Friday, 11 March 2011

Chapter 15 by Kate Bromfield

We sat by the window overlooking the Woolwich Road. There was very little traffic; a four-wheel drive and a 422 bus sped by. Four kids kicked a football around Glenister Green. The taxi driver drummed his fingers on the table and sighed.
           
‘I wish she wouldn’t do this,’ he said.
           
‘Do what? Who?’
             
‘My wife. She tracks me down. Phones to find out if I’m here. Listen, he’s talking to her now.’
            
 We could hear the man in the smart suit laughing in the kitchen. He came through the door grinning.
            
 ‘You’re in deep ‘doo-doos’ John Nyguen. She’s already on that 422. I’ll do you a carry-out man.’
             
The taxi driver slumped in his chair and covered his face with his hands. Outside the window stood the woman with the three little girls I’d seen it seems like decades ago. The two older girls were jumping up and down and the little one in the pushchair kicked her feet excitedly.
           
‘Daddy! Daddy! Daddy!’
           
The woman opened the street door.
           
‘You’re one useless man John Nyguen! You go and take your children to the park on Sundays like the other Daddies do. Go and buy them some ice-cream.’ She looked at me.  ‘He’s been givin you that tale about “keeper of the diamond” has he? He’s not livin in the real world. Huh!’
             
The taxi driver raised his eyebrows and shrugged at me and then he was on his feet walking to the door.
           
‘Thanks Delroy! I owe you one,’ his wife said to the man in the suit.
             
She went at a fast pace, the taxi driver hunched over the pushchair, trying to balance a tub of chicken feet, his two older daughters skipping by his side. I followed behind. We passed the flats again where Annandale School used to be, past the shop that was once the post office where I bought my pic n’ mix as a child, past the house with the big white posts and the tall blue iron gates and turned right into Chevening Road.
            
 The sun shone brightly on the mosaic plaque as we came in through the Pleasaunce gates.

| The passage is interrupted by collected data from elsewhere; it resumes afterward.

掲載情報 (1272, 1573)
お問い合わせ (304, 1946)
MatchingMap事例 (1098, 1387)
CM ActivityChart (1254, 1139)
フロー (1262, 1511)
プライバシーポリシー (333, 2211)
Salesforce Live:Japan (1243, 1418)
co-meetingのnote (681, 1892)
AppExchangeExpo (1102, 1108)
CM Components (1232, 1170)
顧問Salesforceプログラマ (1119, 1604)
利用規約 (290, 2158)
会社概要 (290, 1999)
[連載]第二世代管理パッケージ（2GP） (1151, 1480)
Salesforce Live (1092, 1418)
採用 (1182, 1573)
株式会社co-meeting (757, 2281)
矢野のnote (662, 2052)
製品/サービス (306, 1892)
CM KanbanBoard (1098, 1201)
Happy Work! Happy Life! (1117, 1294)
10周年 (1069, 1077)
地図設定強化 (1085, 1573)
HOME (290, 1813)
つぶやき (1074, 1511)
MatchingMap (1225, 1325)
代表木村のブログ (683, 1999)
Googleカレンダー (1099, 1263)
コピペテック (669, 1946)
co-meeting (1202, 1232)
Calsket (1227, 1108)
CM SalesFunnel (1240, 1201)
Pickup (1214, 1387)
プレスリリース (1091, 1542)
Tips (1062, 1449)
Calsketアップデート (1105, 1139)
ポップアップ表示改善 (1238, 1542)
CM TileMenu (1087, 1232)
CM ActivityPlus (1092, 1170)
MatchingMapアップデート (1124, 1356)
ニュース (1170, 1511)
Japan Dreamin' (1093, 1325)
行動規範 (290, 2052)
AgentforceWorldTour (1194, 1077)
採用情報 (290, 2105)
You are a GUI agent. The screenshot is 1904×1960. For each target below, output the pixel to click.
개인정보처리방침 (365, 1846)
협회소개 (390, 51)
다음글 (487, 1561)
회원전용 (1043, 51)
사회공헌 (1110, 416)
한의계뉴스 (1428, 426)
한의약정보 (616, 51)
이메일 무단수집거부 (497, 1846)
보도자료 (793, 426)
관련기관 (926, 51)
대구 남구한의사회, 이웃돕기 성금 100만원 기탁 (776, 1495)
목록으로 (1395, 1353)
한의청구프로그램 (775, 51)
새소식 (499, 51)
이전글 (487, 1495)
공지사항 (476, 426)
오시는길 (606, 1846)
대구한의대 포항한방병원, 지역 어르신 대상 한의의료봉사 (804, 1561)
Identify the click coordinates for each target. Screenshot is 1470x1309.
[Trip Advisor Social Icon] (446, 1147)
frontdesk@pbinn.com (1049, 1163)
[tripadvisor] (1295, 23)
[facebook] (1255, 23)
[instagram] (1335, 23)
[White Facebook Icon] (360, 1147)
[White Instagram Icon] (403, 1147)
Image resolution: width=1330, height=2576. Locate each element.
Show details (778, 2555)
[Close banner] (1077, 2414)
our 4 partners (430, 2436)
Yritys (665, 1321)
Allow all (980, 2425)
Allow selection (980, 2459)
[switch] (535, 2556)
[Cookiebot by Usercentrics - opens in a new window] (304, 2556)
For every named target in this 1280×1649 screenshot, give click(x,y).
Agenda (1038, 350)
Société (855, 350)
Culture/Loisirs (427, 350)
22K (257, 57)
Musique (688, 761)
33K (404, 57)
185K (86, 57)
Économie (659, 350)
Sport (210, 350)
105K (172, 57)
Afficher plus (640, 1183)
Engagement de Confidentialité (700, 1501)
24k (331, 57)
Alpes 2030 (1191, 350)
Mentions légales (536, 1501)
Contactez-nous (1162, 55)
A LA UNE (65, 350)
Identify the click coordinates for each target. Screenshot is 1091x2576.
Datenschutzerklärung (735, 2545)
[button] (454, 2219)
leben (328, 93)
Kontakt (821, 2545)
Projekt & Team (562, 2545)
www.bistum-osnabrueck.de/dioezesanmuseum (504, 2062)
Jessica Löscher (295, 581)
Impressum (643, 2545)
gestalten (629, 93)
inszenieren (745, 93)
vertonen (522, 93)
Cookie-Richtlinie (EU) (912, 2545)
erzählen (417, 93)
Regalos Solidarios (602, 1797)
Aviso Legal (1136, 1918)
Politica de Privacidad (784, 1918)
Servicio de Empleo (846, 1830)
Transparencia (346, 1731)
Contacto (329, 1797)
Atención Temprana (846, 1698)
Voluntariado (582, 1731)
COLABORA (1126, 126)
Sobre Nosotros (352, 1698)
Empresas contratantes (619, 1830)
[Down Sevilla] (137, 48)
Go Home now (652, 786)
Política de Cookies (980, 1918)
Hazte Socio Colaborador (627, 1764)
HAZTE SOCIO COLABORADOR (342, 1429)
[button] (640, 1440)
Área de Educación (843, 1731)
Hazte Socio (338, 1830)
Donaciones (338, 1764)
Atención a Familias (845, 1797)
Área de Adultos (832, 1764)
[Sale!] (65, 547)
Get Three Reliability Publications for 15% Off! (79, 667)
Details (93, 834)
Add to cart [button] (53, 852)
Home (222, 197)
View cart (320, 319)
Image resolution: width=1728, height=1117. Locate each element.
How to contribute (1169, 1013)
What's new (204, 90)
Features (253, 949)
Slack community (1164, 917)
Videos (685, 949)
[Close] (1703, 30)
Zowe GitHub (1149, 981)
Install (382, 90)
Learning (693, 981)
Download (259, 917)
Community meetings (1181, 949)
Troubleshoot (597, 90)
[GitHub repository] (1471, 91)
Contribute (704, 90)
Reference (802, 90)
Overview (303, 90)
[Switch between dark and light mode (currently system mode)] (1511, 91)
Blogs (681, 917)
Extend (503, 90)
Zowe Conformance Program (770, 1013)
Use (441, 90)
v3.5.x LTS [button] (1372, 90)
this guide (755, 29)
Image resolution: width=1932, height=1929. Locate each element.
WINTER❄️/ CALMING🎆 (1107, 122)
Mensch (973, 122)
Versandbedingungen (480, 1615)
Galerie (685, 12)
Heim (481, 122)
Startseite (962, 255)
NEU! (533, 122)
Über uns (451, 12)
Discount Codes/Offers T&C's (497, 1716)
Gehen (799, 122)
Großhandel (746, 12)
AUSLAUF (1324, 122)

Daffodils and forsythia glowed. The shadows from the trees stretched over the emerald grass towards the mellow brick wall. John Nyguen the taxi driver took the girls and the pushchair through the gate and wheeled towards the slide in the dog-free zone. The little one began to grizzle.
            
 ‘Teddy! I want my teddy!’
            
 John Nyguen’s wife grabbed my arm and pulled me in the direction of the café. A magpie ‘raarked’, a flash of black and white in a tree. The park was teeming with dog walkers, dogs on leads, dogs off their leads, running, barking. We took the path through the gravestones, ‘in loving memory of Sarah Ellen, wife of …’, past two men in their 30s playing table tennis competitively. Toddlers bumbled busily on the stretch of uneven grass in front of the café. The wooden tables and chairs were full.
             
‘You’re not the first you know. I have to speak to you,’ the taxi driver’s wife said.
            
 We’d reached the café door. It was packed. There were people at every table and a queue standing facing the counter waiting to be served. They turned to face us as we came in – Delroy, Martin from the flat, Dave the caretaker, the crane driver, the head teacher, the fisherman, Mr and Mrs Smith, the elderly couple with the child.
            
 I was so tired. WHAT NOW?


Kate Bromfield lives in East Greenwich.